For a good many people who watched the inaugural stream of Thursday Night Football on Amazon Prime Video, everything went off without a hitch. The football game was played, and it was absolutely watchable in the Prime Video app. Others, however, saw issues. It was hit-and-miss, as these things tend to be.
And as I predicted last week after the game, Amazon is on it.
On the September 19, 2022, episode of the Sports Media with Richard Deitsch podcast, Thursday Night Football executive producer Fred Gaudelli weighed in a great bit on what it took to start Amazon’s Thursday Night Football from scratch — Amazon is producing it from start to finish and not just streaming someone else’s production — as well a little of what it’s like to be at the mercy of the streaming tech, which we all know is great right up until it’s not.
From the jump, Deitsch noted all the variables that go into troubleshooting this sort of thing. It starts with the source, of course, and then filters through things like content delivery networks, your regional and local internet providers, your local network conditions, and finally your device. That’s no easy thing to troubleshoot from afar.
“People’s experiences in terms of the product — the streaming product — will be different based on a million different variables,” Deitsch said in his chat with Gaudelli and Pierre Moossa, who directs Thursday Night Football. “Where they live. What their internet connection is. The device they’re watching on. …”
Gaudelli was quick to focus on Amazon’s customer service chops before pivoting to the fact that streaming this sort of thing isn’t easy. Indeed, live sports is a completely different animal than video-on-demand, even when you’re working at the relatively smaller scale of a Thursday night NFL game compared to, say, the launch of The Rings of Power, the new Amazon series that’s a spinoff of The Lord of the Rings.
“They’re very customer-oriented,” Gaudelli said. “And I think they’re gonna work like gangbusters to make sure everybody has that great experience. Obviously, there are so many factors outside their control — where do you live, what is your Wi-Fi like, what is the bandwidth? Who else is using it in your area? But they’re very consumer- and customer-drive, and I’m very hopeful that every week this is going to be less and less a thing.”
Obviously, Amazon — the same Amazon behind the behemoth Amazon Web Services — monitors things at the global network level. Moossa then gave a brief glimpse into how that sort of troubleshooting goes from the device level.
“They have a whole place that we’re obsessed with called the AVOC,” Moossa said, “which is where they have every single device you can imagine — people monitoring, testing it. They go through every aspect of it. The amount of testing that is done, the amount of focusing on latency so it was the quickest possible experience.”
Both Moossa and Gaudelli noted that they’re completely removed from the end-user experience — their job is to make a broadcast, not actually deliver the bits and bytes to your TV, phone, tablet, or computer. But the company line was fresh, and you could tell they cared about the quality of the stream.

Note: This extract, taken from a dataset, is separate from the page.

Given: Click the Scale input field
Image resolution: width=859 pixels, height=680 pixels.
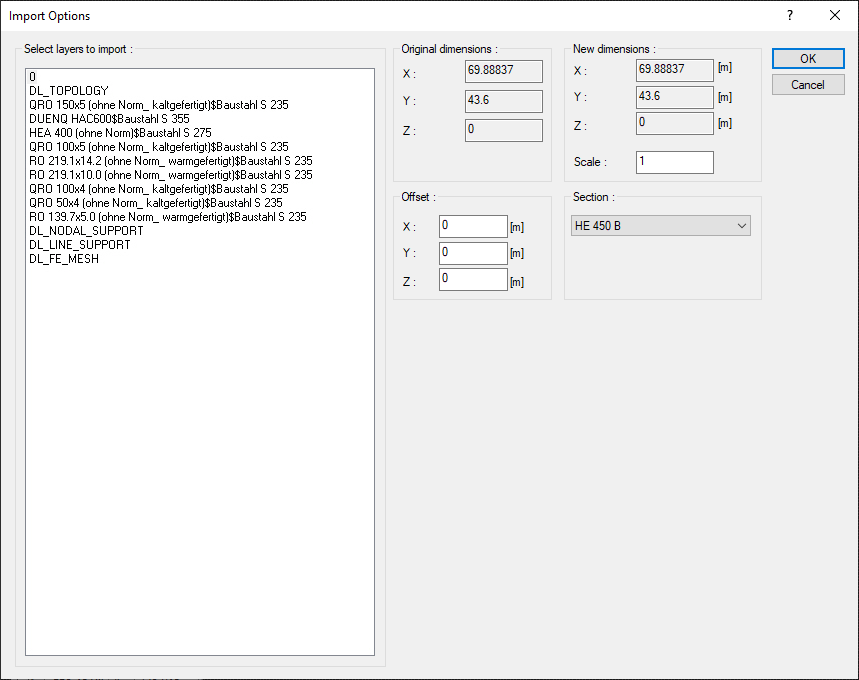Looking at the screenshot, I should click(674, 162).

“I realize that some people may not have had a perfect experience,” Moossa continued. “But [Amazon is] so focused on the consumer experience that they’re gonna figure out a way to make sure it’s determined.”
Amazon’s next Thursday Night Football stream is September 22, when the Pittsburgh Steelers head to Cleveland to face their AFC North rival. That game is scheduled for 8:15 p.m. Eastern. To watch it, you’ll need a subscription to Amazon Prime, and then the Prime Video app on whatever device it is you want to watch on.